What are judicial and non-judicial foreclosure states?

What are judicial and non-judicial foreclosure states?

If a borrower defaults and Sharestates begins the foreclosure process, the time a foreclosure takes generally depends on whether the property is located in a judicial state or non-judicial state. A judicial state means the foreclosure process must go through the court system, which can elongate the foreclosure process.
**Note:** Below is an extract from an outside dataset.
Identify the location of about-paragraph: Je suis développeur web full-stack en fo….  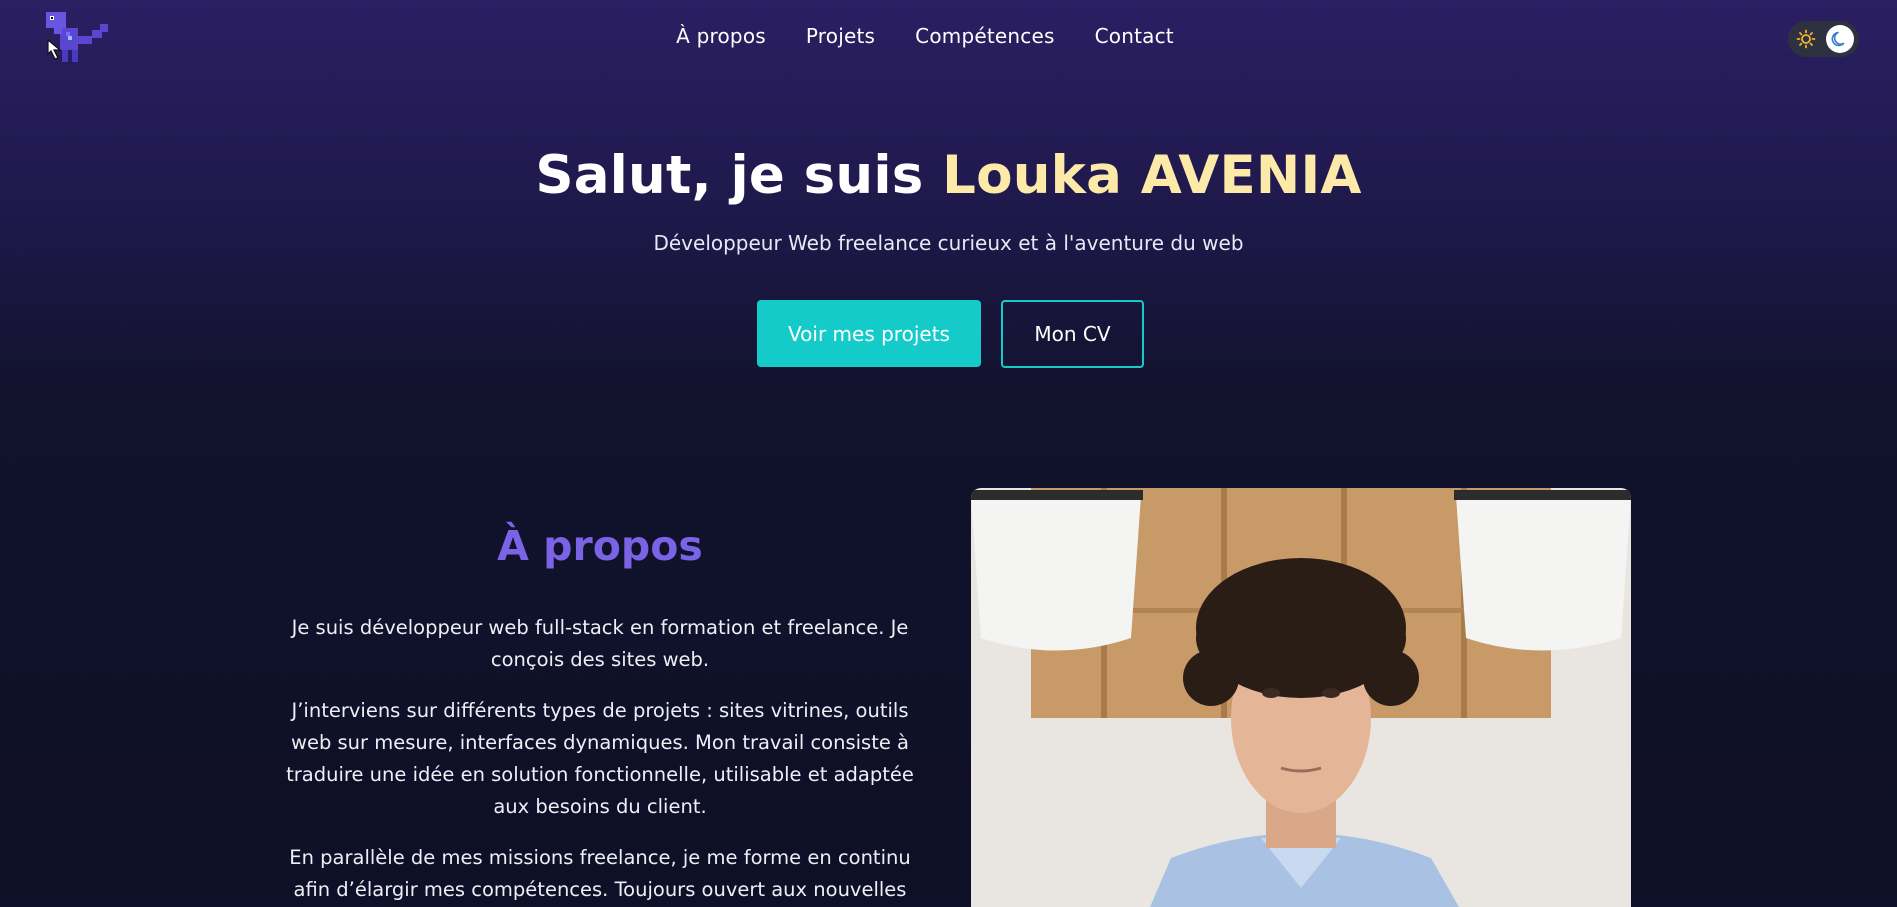
(600, 644).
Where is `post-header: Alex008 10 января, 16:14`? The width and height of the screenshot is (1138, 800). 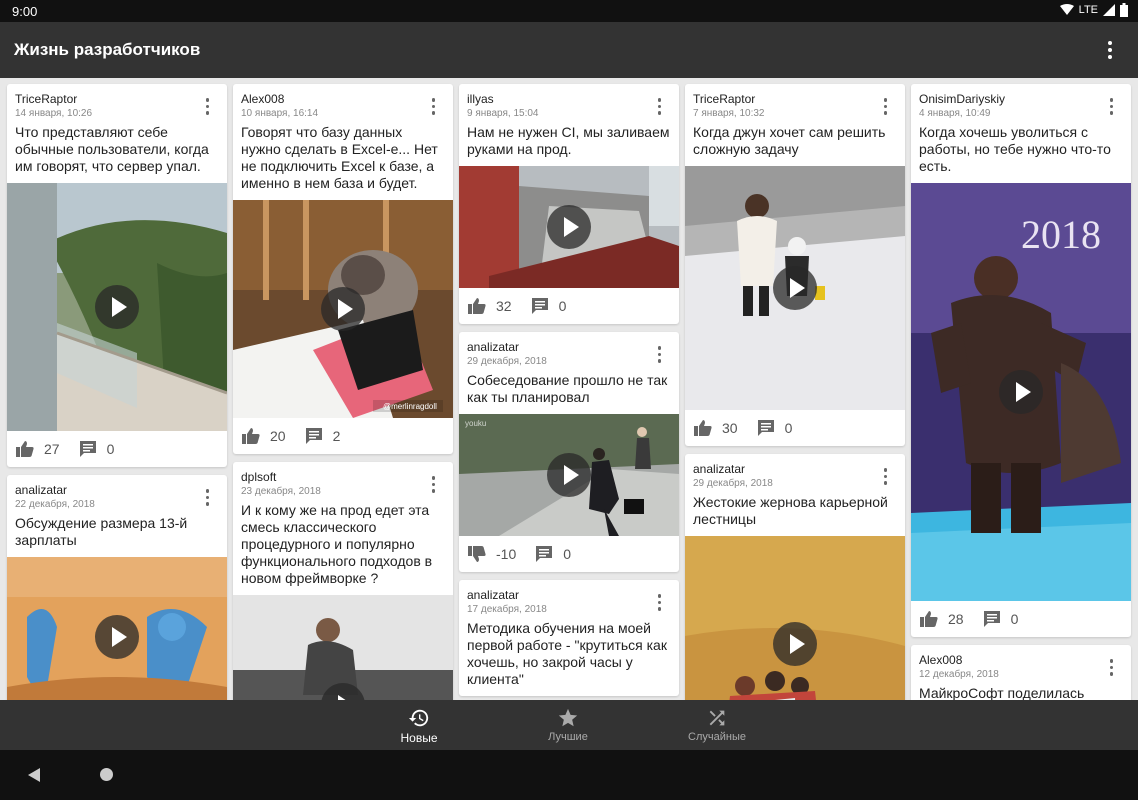 post-header: Alex008 10 января, 16:14 is located at coordinates (343, 102).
A non-judicial state means that foreclosure process does not have to go through the court system, which generally makes the process quicker.

Judicial States:

Connecticut, Delaware, Florida, Hawaii, Illinois, Indiana, Iowa, Kansas, Kentucky, Louisiana, Maine, New Jersey, New Mexico, New York, North Dakota, Ohio, Oklahoma, Pennsylvania, South Carolina, Vermont, and Wisconsin.

Non-judicial States:

Alabama, Alaska, Arizona, Arkansas, California, Colorado, District of Columbia, Georgia, Idaho, Maryland, Massachusetts, Michigan, Minnesota, Mississippi, Missouri, Montana, Nebraska, Nevada, New Hampshire, New Mexico (sometimes), North Carolina, Oklahoma (unless homeowner requests judicial foreclosure), Oregon, Rhode Island, South Dakota (unless homeowner requests judicial foreclosure), Tennessee, Texas, Utah, Virginia, Washington, West Virginia, and Wyoming.